**DESCRIPTION OF THE TASK:** Every line in the records below between the one holding "The width and height of the screenshot is (2352, 1568)." and the one holding "Task: Click the diffstat", inclusive, is to be set down exactly; all other lines are to be left out.
+++ DATA EXTRACT +++
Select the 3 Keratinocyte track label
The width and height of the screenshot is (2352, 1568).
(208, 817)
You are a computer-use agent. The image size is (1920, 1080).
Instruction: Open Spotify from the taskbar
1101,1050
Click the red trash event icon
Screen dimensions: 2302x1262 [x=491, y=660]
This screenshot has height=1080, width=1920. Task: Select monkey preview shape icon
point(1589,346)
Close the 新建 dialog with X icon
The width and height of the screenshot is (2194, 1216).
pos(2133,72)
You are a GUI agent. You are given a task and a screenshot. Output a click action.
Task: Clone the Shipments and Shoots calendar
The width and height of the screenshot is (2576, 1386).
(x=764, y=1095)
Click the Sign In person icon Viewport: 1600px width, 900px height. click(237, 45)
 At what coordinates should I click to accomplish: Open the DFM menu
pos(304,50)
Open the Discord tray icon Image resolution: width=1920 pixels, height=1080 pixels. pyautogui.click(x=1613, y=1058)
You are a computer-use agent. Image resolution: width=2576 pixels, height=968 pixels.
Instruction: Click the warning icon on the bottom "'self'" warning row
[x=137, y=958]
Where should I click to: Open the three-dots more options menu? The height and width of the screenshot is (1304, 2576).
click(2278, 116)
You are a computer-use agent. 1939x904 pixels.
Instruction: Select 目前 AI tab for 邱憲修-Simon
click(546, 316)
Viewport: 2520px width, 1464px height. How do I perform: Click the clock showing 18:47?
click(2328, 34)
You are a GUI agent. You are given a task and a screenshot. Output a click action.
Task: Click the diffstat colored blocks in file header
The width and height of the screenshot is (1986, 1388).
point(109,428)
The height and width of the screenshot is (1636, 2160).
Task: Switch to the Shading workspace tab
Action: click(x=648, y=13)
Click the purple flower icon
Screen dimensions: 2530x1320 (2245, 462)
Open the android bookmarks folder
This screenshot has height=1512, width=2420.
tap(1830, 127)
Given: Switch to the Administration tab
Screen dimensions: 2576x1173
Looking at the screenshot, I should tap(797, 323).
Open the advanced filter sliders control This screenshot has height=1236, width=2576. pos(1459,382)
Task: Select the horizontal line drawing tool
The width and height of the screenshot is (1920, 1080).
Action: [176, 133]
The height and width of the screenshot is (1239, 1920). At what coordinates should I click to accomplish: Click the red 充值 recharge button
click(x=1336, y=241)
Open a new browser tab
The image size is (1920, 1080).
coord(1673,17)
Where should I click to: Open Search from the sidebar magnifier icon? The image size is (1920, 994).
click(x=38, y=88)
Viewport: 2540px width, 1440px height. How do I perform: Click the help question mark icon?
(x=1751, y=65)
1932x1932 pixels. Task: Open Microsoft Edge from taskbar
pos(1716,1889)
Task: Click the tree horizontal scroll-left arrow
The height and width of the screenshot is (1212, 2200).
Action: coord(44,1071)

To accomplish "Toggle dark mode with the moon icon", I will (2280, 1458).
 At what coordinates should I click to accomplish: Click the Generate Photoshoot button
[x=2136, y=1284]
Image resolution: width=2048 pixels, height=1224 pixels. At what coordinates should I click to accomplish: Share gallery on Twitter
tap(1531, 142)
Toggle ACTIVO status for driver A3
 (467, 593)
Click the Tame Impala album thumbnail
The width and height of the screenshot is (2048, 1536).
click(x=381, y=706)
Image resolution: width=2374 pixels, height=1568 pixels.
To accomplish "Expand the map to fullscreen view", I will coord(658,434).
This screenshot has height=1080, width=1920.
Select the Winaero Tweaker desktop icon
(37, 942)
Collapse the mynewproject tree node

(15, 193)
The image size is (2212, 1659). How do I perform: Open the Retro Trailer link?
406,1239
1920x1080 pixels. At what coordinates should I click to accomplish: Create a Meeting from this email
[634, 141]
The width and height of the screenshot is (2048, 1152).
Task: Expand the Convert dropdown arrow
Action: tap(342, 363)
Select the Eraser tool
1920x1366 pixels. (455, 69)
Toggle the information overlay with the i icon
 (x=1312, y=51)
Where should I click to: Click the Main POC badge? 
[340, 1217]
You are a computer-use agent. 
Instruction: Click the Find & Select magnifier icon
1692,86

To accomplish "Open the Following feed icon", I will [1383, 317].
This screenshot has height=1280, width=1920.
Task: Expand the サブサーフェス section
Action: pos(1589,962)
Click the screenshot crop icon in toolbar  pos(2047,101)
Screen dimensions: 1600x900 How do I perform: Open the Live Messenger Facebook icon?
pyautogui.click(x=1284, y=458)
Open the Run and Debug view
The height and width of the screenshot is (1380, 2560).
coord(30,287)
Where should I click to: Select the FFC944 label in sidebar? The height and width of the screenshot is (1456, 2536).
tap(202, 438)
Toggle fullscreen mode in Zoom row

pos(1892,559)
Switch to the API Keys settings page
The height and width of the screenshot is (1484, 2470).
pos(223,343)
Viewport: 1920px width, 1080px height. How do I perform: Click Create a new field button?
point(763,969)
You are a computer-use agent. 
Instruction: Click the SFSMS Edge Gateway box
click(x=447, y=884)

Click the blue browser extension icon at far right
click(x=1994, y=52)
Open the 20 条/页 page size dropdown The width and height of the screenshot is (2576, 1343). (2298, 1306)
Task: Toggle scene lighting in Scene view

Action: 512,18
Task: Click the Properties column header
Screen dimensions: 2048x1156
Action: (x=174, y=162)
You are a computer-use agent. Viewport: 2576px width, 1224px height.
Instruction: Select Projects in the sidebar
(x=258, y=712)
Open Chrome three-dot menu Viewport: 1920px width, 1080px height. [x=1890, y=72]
+++
**ANSWER AREA:**
The width and height of the screenshot is (2352, 1568).
(208, 817)
You are a computer-use agent. The image size is (1920, 1080).
Instruction: Open Spotify from the taskbar
1101,1050
Click the red trash event icon
Screen dimensions: 2302x1262 [x=491, y=660]
This screenshot has height=1080, width=1920. Task: Select monkey preview shape icon
point(1589,346)
Close the 新建 dialog with X icon
The width and height of the screenshot is (2194, 1216).
pos(2133,72)
You are a GUI agent. You are given a task and a screenshot. Output a click action.
Task: Clone the Shipments and Shoots calendar
The width and height of the screenshot is (2576, 1386).
(x=764, y=1095)
Click the Sign In person icon Viewport: 1600px width, 900px height. click(237, 45)
 At what coordinates should I click to accomplish: Open the DFM menu
pos(304,50)
Open the Discord tray icon Image resolution: width=1920 pixels, height=1080 pixels. pyautogui.click(x=1613, y=1058)
You are a computer-use agent. Image resolution: width=2576 pixels, height=968 pixels.
Instruction: Click the warning icon on the bottom "'self'" warning row
[x=137, y=958]
Where should I click to: Open the three-dots more options menu? The height and width of the screenshot is (1304, 2576).
click(2278, 116)
You are a computer-use agent. 1939x904 pixels.
Instruction: Select 目前 AI tab for 邱憲修-Simon
click(546, 316)
Viewport: 2520px width, 1464px height. How do I perform: Click the clock showing 18:47?
click(2328, 34)
You are a GUI agent. You are given a task and a screenshot. Output a click action.
Task: Click the diffstat colored blocks in file header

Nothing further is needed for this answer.